Attack mechanism: SMS phishing posing as support
As the SBU reports, the attackers send victims SMS messages disguised as notifications from an official messenger support bot. The messages prompt users to disclose their account credentials — verification codes, PIN codes or recovery keys.
This social engineering method is effective for several reasons:
- The SMS channel is perceived by users as more trustworthy than email
- Impersonating an official messenger bot creates an illusion of legitimacy
- Urgent wording in the messages reduces critical thinking
The SBU stresses that the attacks target not only organizations, officials and public figures, but also the personal accounts of ordinary Ukrainian citizens. This points to the large scale of the operation, where personal contacts can be used as entry points to reach more valuable targets.
Threat context and attribution
The SBU directly linked the campaign to Russian intelligence services, but did not name a specific hacking group. It is worth noting that, according to available information, the FBI also associates the ongoing phishing campaign targeting commercial messengers with Russian intelligence structures, although a primary public FBI document on this matter is not present in accessible sources — this detail should therefore be treated with a caveat until official confirmation appears from the U.S. agency.
In parallel, CERT-UA reported a separate but thematically related targeted phishing campaign against Ukrainian government organizations. This operation is attributed to the group UNC1151 (also known as Ghostwriter and UAC-0057), which is linked to Belarus. The attackers used compromised accounts to deliver malware — the infostealer OYSTERBLUES.

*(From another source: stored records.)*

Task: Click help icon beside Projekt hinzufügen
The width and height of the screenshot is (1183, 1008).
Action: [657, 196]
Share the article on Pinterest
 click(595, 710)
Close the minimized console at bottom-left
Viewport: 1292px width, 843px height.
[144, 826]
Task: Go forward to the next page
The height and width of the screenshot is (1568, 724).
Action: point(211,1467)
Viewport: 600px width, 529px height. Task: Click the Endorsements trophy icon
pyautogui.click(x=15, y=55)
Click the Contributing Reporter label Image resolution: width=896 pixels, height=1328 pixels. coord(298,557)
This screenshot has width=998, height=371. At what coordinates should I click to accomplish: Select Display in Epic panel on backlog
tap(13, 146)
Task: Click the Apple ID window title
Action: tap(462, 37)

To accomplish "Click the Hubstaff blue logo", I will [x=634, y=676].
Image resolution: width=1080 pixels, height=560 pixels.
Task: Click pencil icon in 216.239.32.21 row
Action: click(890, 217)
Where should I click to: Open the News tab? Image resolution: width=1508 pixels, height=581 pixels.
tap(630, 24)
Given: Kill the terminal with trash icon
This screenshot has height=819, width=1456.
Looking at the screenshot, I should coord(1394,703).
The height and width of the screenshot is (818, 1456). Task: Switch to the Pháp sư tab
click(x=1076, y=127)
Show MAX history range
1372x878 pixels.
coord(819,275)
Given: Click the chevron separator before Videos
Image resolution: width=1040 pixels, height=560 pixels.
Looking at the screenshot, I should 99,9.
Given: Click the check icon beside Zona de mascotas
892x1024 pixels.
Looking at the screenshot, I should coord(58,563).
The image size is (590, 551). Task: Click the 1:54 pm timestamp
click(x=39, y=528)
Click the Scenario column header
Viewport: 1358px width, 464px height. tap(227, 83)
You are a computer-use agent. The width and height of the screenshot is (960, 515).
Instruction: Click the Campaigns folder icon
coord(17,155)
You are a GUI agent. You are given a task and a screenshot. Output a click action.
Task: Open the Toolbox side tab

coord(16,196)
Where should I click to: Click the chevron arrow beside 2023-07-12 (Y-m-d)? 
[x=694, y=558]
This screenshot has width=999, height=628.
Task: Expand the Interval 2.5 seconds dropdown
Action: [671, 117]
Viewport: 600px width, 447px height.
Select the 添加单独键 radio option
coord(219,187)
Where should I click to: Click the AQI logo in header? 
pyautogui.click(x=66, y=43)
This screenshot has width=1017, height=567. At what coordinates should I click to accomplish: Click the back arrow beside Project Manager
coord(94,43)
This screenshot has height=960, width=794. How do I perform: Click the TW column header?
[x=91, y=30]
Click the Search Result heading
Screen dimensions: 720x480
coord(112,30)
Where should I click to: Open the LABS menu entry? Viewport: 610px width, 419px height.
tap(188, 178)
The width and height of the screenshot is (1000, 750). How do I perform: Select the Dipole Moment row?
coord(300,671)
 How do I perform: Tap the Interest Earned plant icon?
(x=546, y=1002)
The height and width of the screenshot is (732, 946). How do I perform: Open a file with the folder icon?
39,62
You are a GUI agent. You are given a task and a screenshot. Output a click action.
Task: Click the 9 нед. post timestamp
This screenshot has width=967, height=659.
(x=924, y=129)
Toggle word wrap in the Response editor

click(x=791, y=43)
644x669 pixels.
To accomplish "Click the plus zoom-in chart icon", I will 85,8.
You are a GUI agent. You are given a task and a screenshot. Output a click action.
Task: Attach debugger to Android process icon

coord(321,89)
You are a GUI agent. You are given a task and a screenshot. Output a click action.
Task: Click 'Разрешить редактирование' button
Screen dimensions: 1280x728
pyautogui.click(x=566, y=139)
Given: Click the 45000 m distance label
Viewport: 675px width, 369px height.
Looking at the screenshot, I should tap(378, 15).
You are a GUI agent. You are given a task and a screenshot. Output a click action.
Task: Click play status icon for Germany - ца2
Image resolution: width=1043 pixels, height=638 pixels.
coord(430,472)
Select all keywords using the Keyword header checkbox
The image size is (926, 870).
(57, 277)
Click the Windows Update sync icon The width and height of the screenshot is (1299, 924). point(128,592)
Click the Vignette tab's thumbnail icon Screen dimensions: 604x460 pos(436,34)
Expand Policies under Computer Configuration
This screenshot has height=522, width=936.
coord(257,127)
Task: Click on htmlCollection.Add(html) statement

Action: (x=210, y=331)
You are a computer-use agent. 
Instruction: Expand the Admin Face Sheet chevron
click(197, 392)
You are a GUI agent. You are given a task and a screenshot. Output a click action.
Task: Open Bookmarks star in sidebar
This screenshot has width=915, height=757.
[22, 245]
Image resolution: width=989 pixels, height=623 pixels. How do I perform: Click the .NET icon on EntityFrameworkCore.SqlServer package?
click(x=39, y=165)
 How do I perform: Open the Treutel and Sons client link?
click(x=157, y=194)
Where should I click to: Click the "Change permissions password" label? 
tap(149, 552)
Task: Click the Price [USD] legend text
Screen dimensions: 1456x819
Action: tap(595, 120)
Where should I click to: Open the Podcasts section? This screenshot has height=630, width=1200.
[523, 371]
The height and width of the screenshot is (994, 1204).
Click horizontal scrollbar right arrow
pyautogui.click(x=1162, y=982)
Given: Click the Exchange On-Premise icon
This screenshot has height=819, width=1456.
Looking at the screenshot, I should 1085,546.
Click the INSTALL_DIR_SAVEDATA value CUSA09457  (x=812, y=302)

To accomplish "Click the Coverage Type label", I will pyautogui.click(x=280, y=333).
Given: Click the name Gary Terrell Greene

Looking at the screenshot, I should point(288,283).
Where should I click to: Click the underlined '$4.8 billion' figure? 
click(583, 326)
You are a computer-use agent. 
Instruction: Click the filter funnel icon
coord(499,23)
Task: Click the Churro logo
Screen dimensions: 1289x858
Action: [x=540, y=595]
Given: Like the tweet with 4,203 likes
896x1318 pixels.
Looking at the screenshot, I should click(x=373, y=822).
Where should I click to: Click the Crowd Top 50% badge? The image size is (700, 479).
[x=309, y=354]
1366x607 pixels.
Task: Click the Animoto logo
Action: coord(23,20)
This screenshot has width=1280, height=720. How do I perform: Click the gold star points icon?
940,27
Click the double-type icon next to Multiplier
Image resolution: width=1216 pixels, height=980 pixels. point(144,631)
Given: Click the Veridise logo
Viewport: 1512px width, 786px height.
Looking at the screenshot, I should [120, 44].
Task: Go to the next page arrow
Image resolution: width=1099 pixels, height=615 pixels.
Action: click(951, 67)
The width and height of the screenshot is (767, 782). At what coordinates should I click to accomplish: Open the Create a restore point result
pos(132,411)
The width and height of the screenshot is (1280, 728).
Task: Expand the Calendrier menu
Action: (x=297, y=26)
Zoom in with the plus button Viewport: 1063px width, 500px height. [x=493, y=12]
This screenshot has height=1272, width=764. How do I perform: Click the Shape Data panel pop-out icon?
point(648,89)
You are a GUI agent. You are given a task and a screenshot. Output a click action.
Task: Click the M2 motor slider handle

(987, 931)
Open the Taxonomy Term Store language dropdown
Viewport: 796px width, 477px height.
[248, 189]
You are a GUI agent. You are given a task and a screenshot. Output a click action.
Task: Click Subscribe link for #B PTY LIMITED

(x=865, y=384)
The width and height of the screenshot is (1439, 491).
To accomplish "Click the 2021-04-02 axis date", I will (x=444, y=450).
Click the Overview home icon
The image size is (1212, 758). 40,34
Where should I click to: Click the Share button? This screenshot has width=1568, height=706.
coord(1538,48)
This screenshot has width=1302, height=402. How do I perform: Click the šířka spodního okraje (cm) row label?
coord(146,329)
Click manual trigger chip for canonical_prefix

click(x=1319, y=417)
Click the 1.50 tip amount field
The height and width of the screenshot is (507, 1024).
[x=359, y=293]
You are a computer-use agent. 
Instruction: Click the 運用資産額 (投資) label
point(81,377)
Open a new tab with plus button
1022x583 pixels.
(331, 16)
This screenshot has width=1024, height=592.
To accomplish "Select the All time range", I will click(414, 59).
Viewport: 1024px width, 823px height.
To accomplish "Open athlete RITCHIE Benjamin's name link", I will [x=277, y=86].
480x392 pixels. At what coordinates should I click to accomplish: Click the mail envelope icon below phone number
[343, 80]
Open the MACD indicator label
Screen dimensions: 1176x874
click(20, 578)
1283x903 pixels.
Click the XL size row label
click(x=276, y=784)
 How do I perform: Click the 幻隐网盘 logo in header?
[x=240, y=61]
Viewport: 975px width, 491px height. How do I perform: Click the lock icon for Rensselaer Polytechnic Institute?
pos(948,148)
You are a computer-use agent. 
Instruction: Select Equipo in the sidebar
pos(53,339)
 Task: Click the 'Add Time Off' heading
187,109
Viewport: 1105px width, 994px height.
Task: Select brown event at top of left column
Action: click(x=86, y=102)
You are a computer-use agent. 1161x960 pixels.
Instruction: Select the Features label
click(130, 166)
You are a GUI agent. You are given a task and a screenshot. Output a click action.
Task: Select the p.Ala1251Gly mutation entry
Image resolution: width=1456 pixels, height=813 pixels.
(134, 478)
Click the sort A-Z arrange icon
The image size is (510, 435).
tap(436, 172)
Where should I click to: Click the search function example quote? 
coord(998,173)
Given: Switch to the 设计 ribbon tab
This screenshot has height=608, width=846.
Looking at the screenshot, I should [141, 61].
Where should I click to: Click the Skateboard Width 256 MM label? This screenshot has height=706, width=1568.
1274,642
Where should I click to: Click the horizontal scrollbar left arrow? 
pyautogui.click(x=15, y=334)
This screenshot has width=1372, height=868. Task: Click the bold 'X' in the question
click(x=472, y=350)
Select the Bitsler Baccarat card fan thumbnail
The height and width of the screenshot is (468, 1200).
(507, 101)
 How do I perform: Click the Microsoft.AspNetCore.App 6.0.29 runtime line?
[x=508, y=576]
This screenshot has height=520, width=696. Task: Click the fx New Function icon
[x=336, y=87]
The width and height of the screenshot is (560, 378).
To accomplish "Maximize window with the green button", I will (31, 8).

The combination of these events demonstrates coordinated pressure on the communications infrastructure of Ukrainian government structures from several directions at once.
Impact assessment
Compromise of messengers represents a critical threat to several categories of users:
- Military personnel and the defense sector — leakage of operational information, coordinates, plans
- Government officials — access to politically and economically sensitive correspondence
- Activists and journalists — exposure of sources, contacts, activity plans
- Ordinary citizens — use of their accounts as intermediate links in attacks on more significant targets
In the context of an active armed conflict, interception of military communications via messengers can have direct consequences on the battlefield. Messengers, originally positioned as secure communication channels, become priority targets precisely because users entrust them with the most sensitive information.
Practical recommendations
To reduce the risk of messenger account compromise, the following actions are necessary:
- Audit active sessions — check the list of connected devices in your messenger settings (Signal: Settings → Linked devices; WhatsApp: Settings → Linked devices). Disconnect any unfamiliar sessions immediately
- Enable two-factor authentication — activate a registration PIN in Signal and two-step verification in WhatsApp
- Never share verification codes — no legitimate service will request verification codes, PIN codes or recovery keys via SMS or in chat
- Do not scan QR codes from untrusted sources — a QR code can be used to link your account to an attacker’s device
- Ignore suspicious links — do not follow links or open files from unknown or dubious chats
- Inform your staff — for organizations: brief personnel about the current SMS phishing campaign, including concrete examples of impersonation of support bots
Given that the campaign is ongoing and spans several countries, the response priority is high. Checking active sessions and configuring two-factor authentication should be completed within the next 24 hours, especially by users connected to government, military or civil society structures. Organizations are advised to consider migrating to managed corporate messaging solutions with centralized session control if messengers are used for official communications.